> _EXERCISE SET_:
A. Decide whether each statement below agrees with the excerpt on cerebrospinal fluid and serum cell-free DNA. Answer yes or no for each, and quote the words of the excerpt that decide it.
(i) The fragment length of the cfDNA was measured with an Agilent 2100 Bioanalyzer.
(ii) The study compared cfDNA in cerebrospinal fluid and urine.
(iii) Copy numbers were measured with a single pair of primers.
B. Answer these questions from the excerpt on cerebrospinal fluid and serum cell-free DNA:
(i) In what journal, and in what month and year, was the study published?
(ii) Which patients were the fluids taken from?
(iii) Which two PCR methods were used to find the copy numbers?
C. Continue the excerpt on cerebrospinal fluid and serum cell-free DNA from the point where it stops.

> _EXCERPT PROVIDED_:
=== Begin Enclosure ===

Comparison of paired cerebrospinal fluid and serum cell-free mitochondrial and nuclear DNA with copy number and fragment length

Aolong Chen  1 Jun Li  2 Lei Wang  1 Qin Huang  1 Jiajin Zhu  1 Shumeng Wen  1 Jianxin Lyu  1   3 Wenhe Wu  1
Affiliations
Comparative Study

Comparison of paired cerebrospinal fluid and serum cell-free mitochondrial and nuclear DNA with copy number and fragment length

Aolong Chen et al. J Clin Lab Anal. 2020 Jun.

Abstract

Background: Most studies on cell-free DNA (cfDNA) were only for single body fluids; however, the differences in cfDNA distribution between two body fluids are rarely reported. Hence, in this work, we compared the differences in cfDNA distribution between cerebrospinal fluid (CSF) and serum of patients with brain-related diseases.

Methods: The fragment length of cfDNA was determined by using Agilent 2100 Bioanalyzer. The copy numbers of cell-free mitochondrial DNA (cf-mtDNA) and cell-free nuclear DNA (cf-nDNA) were determined by using real-time quantitative PCR (qPCR) and droplet digital PCR (ddPCR) with three pairs of mitochondrial ND1 and nuclear GAPDH primers, respectively.

=== End Enclosure ===

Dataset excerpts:
=== Begin Enclosure ===

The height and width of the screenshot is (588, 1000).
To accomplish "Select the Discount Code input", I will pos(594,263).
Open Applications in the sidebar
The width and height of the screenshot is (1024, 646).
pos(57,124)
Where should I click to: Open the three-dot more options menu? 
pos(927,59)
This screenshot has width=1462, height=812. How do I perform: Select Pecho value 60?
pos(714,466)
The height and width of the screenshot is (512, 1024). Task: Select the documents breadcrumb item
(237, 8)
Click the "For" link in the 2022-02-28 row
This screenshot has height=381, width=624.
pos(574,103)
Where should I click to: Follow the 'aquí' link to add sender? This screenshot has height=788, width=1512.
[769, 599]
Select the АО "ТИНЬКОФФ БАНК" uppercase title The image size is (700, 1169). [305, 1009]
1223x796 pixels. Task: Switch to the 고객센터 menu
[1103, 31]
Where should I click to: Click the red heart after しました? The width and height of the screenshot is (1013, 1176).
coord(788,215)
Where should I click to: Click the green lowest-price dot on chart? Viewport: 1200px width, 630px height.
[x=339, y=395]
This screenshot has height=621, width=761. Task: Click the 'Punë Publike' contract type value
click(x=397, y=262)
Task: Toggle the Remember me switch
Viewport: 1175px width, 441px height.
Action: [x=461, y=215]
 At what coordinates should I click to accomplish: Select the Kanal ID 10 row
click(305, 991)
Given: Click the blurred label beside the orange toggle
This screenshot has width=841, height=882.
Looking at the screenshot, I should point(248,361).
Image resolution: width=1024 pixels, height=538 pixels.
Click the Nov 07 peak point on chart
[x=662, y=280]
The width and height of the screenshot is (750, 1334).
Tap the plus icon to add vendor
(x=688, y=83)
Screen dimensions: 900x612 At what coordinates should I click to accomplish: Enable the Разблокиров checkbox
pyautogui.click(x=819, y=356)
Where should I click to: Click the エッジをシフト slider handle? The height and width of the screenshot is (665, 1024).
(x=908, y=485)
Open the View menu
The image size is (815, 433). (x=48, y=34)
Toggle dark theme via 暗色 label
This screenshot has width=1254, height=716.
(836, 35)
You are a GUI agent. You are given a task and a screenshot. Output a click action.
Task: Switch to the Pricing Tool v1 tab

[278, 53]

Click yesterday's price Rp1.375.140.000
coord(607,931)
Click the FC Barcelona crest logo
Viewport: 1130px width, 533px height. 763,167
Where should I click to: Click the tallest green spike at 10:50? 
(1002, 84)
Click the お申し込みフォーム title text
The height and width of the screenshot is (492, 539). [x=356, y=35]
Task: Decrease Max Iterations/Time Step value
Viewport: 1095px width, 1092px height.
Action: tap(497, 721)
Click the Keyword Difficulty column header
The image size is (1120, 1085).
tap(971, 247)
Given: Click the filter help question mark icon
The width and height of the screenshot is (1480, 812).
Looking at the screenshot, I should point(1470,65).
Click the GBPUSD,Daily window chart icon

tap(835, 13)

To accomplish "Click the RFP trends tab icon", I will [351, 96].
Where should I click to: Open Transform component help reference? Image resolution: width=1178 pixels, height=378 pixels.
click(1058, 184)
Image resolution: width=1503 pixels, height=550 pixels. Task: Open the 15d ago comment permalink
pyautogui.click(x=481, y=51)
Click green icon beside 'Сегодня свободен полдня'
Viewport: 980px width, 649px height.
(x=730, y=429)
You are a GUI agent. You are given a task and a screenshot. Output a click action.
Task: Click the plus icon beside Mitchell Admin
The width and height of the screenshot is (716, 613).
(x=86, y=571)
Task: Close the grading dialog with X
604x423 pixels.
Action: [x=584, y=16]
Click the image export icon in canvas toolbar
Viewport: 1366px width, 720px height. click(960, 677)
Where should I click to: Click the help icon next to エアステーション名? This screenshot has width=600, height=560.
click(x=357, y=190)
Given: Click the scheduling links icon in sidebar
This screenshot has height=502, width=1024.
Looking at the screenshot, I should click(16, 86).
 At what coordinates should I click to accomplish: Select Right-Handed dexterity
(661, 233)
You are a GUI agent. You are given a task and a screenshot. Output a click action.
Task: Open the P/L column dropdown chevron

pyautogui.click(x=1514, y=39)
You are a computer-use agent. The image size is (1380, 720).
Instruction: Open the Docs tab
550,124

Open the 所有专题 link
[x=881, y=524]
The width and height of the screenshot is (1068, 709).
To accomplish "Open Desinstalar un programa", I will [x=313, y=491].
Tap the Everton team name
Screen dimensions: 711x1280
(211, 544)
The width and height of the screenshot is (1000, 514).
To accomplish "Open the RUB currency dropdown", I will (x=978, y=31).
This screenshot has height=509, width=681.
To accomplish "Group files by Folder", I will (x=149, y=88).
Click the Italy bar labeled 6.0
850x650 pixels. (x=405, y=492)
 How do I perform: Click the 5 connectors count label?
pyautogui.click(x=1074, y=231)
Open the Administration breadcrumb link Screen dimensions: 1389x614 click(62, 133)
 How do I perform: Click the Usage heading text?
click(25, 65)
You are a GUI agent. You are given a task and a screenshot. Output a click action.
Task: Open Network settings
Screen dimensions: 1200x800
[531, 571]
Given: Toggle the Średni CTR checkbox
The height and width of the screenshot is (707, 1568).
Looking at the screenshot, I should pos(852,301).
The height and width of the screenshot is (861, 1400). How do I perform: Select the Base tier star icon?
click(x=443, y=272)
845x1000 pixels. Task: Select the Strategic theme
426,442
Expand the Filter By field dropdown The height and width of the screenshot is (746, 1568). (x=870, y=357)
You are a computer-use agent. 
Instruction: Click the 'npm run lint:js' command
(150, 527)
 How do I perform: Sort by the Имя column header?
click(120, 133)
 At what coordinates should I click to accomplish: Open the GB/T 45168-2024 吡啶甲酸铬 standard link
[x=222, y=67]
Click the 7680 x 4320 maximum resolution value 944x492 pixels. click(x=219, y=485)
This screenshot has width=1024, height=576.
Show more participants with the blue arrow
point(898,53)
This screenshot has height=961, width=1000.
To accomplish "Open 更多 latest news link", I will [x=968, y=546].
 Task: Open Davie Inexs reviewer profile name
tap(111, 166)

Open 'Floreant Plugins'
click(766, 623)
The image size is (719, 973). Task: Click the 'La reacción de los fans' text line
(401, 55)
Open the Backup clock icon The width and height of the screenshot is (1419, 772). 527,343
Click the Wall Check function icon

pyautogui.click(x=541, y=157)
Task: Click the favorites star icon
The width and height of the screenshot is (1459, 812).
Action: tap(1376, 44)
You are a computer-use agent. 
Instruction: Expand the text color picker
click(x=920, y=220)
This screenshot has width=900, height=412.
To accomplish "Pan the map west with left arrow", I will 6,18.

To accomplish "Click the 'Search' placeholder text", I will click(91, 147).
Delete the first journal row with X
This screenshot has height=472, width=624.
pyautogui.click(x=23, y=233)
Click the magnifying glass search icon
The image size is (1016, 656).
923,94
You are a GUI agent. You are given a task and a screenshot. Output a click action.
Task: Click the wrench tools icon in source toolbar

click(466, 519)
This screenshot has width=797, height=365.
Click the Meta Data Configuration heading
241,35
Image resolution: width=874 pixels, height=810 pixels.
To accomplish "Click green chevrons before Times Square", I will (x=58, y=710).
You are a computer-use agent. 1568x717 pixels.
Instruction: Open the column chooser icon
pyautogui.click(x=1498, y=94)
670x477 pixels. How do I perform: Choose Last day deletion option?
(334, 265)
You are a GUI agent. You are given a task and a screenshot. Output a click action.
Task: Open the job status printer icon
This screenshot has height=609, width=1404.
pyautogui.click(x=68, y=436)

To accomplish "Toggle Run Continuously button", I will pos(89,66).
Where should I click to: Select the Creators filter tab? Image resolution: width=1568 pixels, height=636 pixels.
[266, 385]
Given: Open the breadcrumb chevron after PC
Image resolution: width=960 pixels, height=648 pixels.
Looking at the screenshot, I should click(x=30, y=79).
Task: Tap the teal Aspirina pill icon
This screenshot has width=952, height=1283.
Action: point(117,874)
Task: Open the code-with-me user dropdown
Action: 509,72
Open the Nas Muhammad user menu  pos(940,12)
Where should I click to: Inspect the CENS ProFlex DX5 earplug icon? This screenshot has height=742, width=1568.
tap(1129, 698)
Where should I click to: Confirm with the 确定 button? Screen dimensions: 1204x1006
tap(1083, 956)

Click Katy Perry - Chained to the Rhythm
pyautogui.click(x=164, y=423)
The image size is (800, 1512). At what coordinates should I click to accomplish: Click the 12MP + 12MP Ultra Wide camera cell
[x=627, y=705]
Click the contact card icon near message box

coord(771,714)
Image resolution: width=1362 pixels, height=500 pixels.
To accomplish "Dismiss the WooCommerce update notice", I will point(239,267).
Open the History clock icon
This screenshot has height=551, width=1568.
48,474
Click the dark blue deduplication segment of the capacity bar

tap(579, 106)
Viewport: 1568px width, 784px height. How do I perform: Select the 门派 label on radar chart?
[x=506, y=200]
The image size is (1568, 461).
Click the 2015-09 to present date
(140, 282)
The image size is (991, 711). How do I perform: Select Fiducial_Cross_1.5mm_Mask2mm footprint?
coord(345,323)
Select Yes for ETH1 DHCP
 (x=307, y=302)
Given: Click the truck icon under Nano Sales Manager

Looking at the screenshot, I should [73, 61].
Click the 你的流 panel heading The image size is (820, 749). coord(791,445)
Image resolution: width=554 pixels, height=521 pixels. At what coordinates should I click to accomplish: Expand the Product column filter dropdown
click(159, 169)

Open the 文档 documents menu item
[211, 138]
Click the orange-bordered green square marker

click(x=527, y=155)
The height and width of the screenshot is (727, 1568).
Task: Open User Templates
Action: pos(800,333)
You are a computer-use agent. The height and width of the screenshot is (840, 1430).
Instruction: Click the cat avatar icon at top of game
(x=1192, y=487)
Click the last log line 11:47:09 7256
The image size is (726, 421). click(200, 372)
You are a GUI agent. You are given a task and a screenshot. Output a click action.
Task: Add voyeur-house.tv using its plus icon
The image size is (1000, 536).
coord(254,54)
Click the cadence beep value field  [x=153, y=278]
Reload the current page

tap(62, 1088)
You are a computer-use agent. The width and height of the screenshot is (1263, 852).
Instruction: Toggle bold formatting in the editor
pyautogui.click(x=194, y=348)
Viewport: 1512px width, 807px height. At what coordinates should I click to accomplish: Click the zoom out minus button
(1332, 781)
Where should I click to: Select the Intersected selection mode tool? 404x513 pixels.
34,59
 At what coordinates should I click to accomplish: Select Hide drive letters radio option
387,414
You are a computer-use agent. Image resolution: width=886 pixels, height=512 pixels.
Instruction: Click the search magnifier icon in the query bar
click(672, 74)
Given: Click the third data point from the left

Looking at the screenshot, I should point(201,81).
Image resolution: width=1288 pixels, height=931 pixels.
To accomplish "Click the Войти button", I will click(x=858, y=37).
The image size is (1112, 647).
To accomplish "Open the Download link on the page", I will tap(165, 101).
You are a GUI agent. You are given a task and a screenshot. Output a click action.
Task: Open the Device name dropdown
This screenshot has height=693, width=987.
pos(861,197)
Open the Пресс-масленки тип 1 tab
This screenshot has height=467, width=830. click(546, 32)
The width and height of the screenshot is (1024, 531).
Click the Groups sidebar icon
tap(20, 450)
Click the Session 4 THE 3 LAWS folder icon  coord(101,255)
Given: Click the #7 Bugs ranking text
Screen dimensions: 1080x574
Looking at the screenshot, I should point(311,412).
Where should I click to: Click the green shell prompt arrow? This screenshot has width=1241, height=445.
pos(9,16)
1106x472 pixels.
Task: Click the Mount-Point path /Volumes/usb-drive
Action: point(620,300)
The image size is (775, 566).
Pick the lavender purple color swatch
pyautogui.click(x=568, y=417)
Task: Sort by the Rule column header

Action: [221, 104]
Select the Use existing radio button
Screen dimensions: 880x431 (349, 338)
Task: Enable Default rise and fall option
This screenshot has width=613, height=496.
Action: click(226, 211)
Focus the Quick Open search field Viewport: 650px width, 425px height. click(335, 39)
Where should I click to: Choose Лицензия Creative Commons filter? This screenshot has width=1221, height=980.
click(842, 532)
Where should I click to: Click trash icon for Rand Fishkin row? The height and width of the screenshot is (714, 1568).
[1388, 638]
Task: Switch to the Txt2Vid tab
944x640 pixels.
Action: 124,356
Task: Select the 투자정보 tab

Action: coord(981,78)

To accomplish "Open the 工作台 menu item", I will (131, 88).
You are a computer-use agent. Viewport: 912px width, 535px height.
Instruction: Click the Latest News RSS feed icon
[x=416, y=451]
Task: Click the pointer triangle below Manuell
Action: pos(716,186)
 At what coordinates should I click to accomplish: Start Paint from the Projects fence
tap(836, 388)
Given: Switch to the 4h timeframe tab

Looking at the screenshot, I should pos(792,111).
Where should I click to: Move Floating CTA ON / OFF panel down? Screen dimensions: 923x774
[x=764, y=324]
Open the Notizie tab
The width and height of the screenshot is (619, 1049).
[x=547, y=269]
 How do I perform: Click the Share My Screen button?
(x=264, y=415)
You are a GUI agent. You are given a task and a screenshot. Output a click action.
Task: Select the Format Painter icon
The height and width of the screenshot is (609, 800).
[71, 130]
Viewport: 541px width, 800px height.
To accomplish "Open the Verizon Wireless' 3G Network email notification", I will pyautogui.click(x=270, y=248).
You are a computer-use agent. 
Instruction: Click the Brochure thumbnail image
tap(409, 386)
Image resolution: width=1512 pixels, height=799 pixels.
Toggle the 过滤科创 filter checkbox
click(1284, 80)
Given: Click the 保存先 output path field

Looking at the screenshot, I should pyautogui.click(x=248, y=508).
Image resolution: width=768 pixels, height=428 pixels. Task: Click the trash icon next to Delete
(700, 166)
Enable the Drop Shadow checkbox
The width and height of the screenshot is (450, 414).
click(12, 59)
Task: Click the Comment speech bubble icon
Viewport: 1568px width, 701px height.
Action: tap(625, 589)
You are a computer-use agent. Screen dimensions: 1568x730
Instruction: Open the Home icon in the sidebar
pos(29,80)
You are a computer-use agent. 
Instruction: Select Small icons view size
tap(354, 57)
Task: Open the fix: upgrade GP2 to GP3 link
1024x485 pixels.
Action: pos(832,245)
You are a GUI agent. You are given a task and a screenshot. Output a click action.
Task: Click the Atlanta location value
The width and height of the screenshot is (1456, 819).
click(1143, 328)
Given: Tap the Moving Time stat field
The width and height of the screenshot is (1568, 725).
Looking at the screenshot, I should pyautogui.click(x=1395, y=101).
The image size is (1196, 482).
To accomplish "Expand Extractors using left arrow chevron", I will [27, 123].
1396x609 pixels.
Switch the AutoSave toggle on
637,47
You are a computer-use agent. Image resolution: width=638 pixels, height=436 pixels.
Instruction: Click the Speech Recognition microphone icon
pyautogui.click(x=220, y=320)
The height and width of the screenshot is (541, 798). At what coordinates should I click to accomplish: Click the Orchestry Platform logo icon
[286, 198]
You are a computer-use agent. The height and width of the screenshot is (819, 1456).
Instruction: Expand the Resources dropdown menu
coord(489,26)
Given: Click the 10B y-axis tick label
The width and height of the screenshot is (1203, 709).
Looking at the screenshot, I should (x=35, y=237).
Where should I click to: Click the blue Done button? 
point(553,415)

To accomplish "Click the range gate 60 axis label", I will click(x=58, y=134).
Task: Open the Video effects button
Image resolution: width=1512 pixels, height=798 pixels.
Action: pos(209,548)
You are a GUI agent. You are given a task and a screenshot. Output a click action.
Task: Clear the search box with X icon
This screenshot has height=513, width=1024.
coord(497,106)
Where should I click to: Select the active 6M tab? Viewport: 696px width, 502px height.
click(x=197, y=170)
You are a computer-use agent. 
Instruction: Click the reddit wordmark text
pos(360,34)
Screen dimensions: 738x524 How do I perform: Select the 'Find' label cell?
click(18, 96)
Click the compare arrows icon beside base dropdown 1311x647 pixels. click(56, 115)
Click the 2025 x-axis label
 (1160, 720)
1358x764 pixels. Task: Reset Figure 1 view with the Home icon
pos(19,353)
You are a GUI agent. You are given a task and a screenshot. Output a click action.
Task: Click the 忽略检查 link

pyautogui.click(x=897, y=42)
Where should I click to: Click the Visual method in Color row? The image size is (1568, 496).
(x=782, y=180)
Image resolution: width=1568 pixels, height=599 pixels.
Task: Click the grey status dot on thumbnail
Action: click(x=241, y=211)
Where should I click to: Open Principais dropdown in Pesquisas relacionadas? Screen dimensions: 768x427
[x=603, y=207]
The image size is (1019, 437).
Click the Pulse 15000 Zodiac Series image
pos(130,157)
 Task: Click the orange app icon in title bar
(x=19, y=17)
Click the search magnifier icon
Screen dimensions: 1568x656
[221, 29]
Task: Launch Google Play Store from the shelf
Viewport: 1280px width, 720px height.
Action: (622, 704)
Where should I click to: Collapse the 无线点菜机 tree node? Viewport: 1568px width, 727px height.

=== End Enclosure ===

> _TASK ANSWERS_:
A.
(i) Yes: "The fragment length of cfDNA was determined by using Agilent 2100 Bioanalyzer."
(ii) No: "we compared the differences in cfDNA distribution between cerebrospinal fluid (CSF) and serum of patients with brain-related diseases."
(iii) No: "with three pairs of mitochondrial ND1 and nuclear GAPDH primers"

B.
(i) J Clin Lab Anal, June 2020
(ii) Patients with brain-related diseases
(iii) Real-time quantitative PCR (qPCR) and droplet digital PCR (ddPCR)

C.
Results: There were short (~60 bp), medium (~167 bp), and long (>250 bp) cfDNA fragment length distributions totally obtained from CSF and serum using Agilent 2100 Bioanalyzer. The results of both qPCR and ddPCR confirmed the existence of these three cfDNA fragment ranges in CSF and serum. According to qPCR, the copy numbers of long cf-mtDNA, medium, and long cf-nDNA in CSF were significantly higher than in paired serum. In CSF, only long cf-mtDNA's copy numbers were higher than long cf-nDNA. But in serum, the copy numbers of medium and long cf-mtDNA were higher than the corresponding cf-nDNA.

Conclusion: The cf-nDNA and cf-mtDNA with different fragment lengths differentially distributed in the CSF and serum of patients with brain disorders, which might serve as a biomarker of human brain diseases.

Keywords: cell-free mitochondrial DNA; cell-free nuclear DNA; cerebrospinal fluid; copy number; fragment length; serum.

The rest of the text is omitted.